Because the temperature of the exhaust gases of the Jumo diesel engines was substantially lower than that of comparable carburettor engines, it was easier to add a turbocharger for higher altitudes. This was explored in the Jumo 207 which used the energy of the exhaust gases to increase the power at high altitudes. The turbocharger was combined with a mechanically driven blower, so that the turbocharger creates the first stage of compression, and the mechanical blower the second stage. At low load and startup, the turbocharger does not contribute to supercharging the engine, but the mechanical blower provides enough air for the engine to operate. At high load, however, the turbocharger receives sufficient quantities of exhaust gas, which means that it alone can provide enough supercharging without the need of the inefficient mechanical blower. The addition of the turbocharger to the mechanical blower made the engine more powerful without significantly increasing its specific fuel consumption.

==Variants==
- Jumo 205
- Jumo 206
  An experimental version. Development halted in favour of the Jumo 208.
- Jumo 207A
  High-altitude version with two inline centrifugal superchargers and a precooler.
- Jumo 207 B-3
  Had an improved turbocharger and featured GM-1 nitrous oxide injection.
- Jumo 207 C
  Optimised for medium altitude. Produced in small series for the Blohm & Voss BV 222.
- Jumo 207 D
  Optimised for medium altitude. Cylinder diameter increased from 105 mm to 110 mm. Maximum power at ground level was 1,200 hp (880 kW). Prototypes only.
- Jumo 207 E
  Similar to the 207 C but greater performance at high altitude. Project only.
- Jumo 207 F
  Optimised for higher altitude. Two-stage turbocharger. Development stopped in 1942.
- Jumo 208
  With greater displacement, resulting in a maximum power of 1,500 hp (1,100 kW) at medium altitude. Bench tested but not produced.
- Jumo 218
  A 12-cylinder version, the Jumo 218, was designed but never built.
- Jumo 223
  A single 24-cylinder four-crankshaft Jumo 223 was built and tested.
- Jumo 224
  Larger than the Jumo 223 by combining 4 Jumo 207 C engines.
- CLM Lille 6As
  A license-built version from CLM Lille, delivering 650 hp(CLM was the predecessor to the Indenor engine maker, a sister company to Peugeot)
- CLM Lille 6BrS
  A developed version of the 6As used to power the Bernard 86
- Fairbanks Morse 38 8-1/8
  Licensed-produced US version for marine and locomotive applications, still in production.

==Applications==
The Jumo 205 powered early versions of the Junkers Ju 86 bomber, but was found too unresponsive for combat and liable to failure at maximum power, common for combat aircraft. Later versions of the design also used the engine for extreme high-altitude use, as with the Ju 86P and -R versions for high-altitude reconnaissance over the British Isles. In January 1940, the Luftwaffe tested the prototype Ju 86P with Jumo 207A-1 turbocharged diesel engines. It was far more successful as a power unit for airships, for which its characteristics were ideal, and for noncombat applications such as the Blohm & Voss Ha 139 airliner. Its more fuel-efficient operation lent itself for use on Germany's few maritime patrol flying-boat designs during World War II, such as the BV 138 and BV 222.
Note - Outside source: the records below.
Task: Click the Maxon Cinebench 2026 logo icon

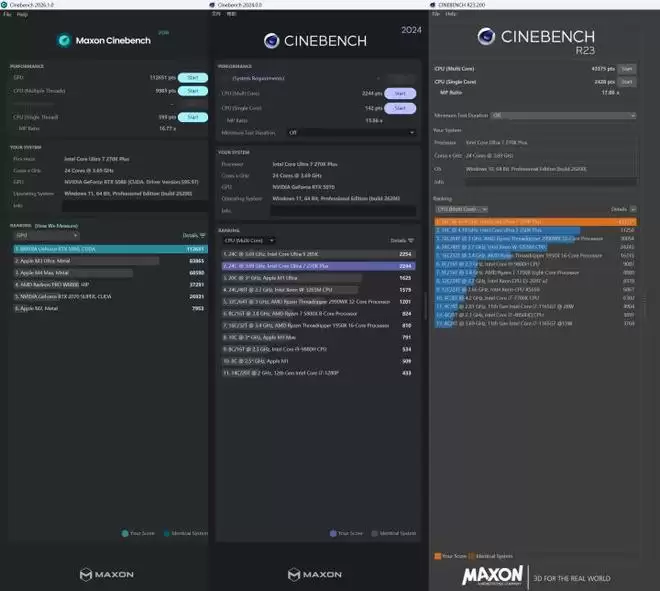Action: 63,41
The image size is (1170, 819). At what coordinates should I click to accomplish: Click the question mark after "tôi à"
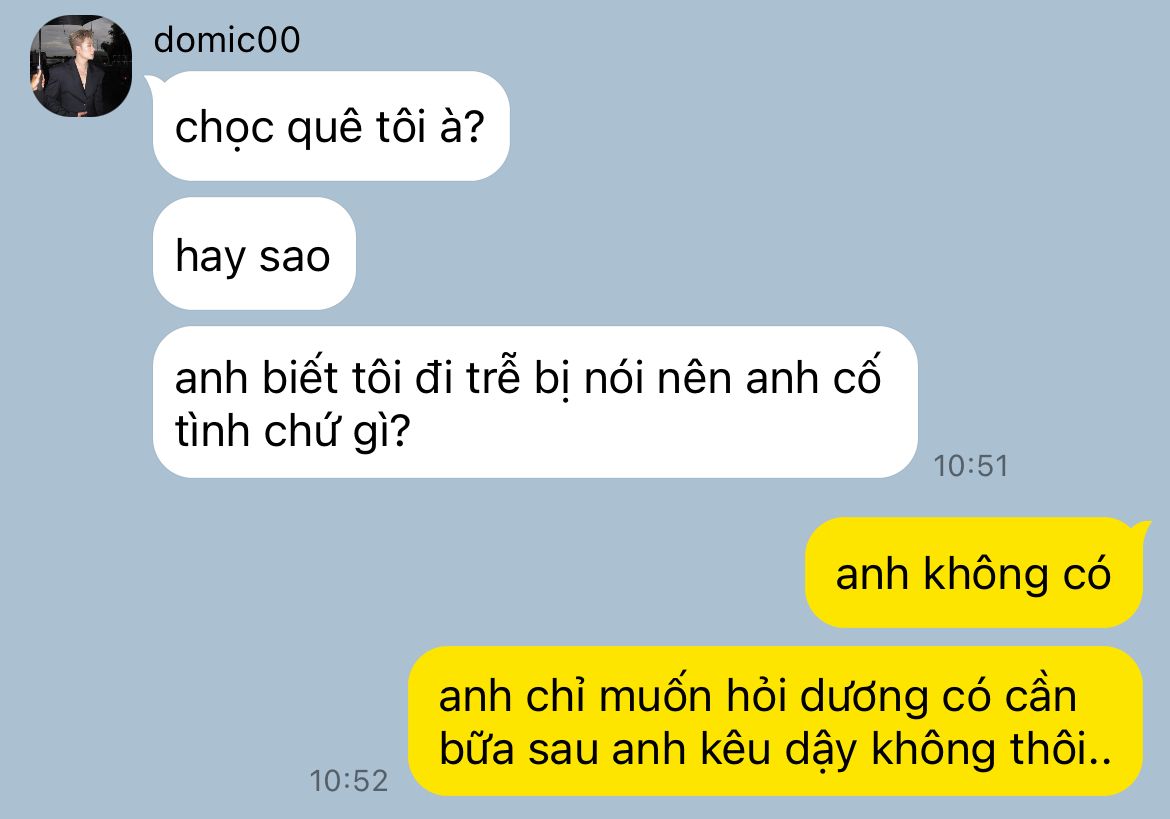coord(473,127)
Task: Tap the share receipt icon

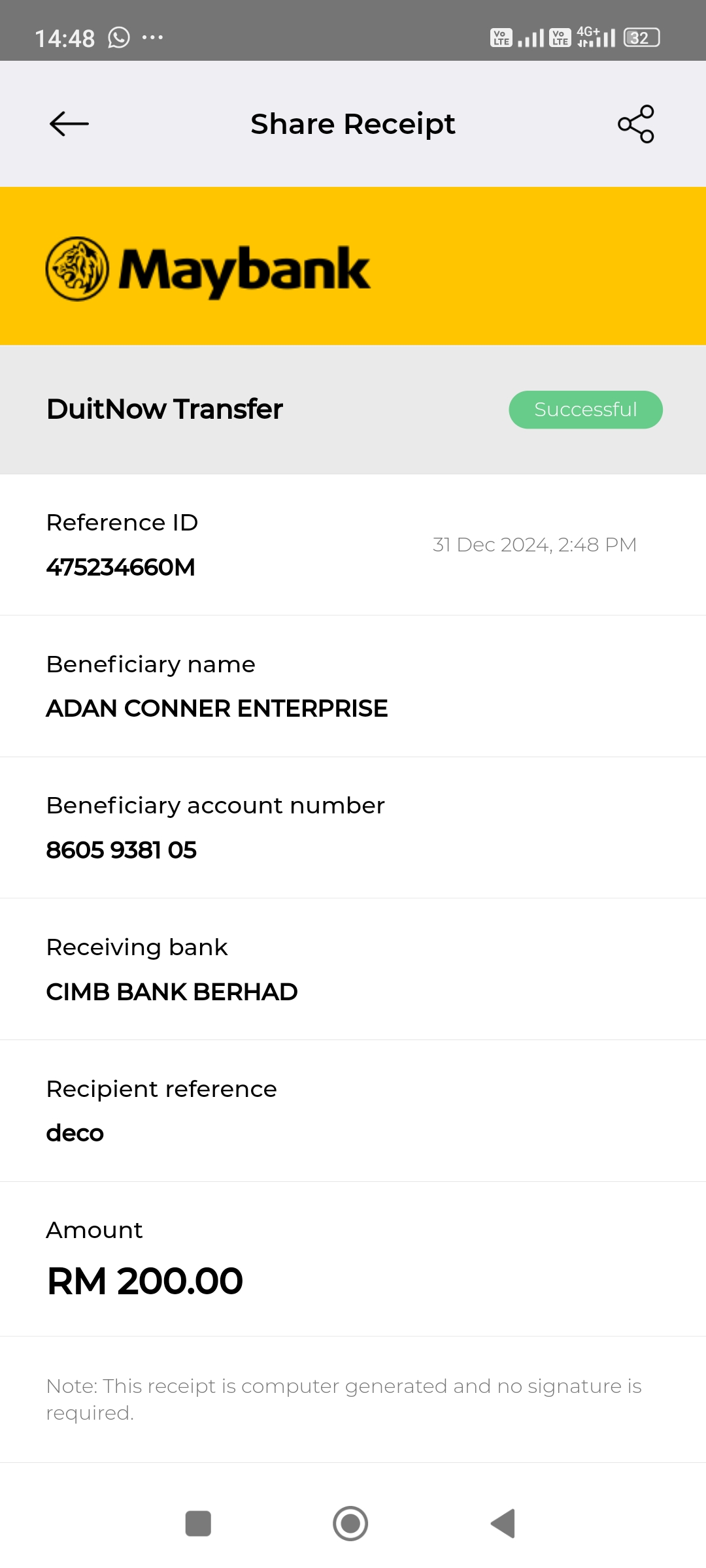Action: 635,123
The licensed-produced Fairbanks Morse variant was used extensively by the United States, and is still in active service in US Navy submarines. It was also reverse-engineered by the Soviet Union for similar applications.

===Applications list===
- Blohm & Voss BV 138
- Blohm & Voss Ha 139
- Blohm & Voss BV 222
- Dornier Do 18
- Dornier Do 24 (V1 and V2 prototypes)
- Dornier Do 26
- Junkers Ju 86

==Other notable opposed-piston engines==
- Commer TS3 the "Commer Knocker" commercial vehicle engine
- Leyland L60 tank engine, used in the Chieftain tank, was similar in layout to the Junkers Jumo 205 and Napier Culverin.
- Rolls-Royce K60 engine was used in the FV430 series of armoured fighting vehicles and Swedish tank Strv 103.
- Napier Deltic
- Soviet engine 5TDF was used in T-64 tank.
- Soviet engine 6TD was used in T-80UD, T-84, and Al-Khalid tanks.

==See also==
- Napier Culverin: license built version of the Jumo 204
- Charomskiy ACh-30 and Charomskiy M-40: Soviet four stroke V12 diesel aero engines produced in the 1940s.
- Packard DR-980: American 9-cylinder radial diesel aero engine first flown in 1929.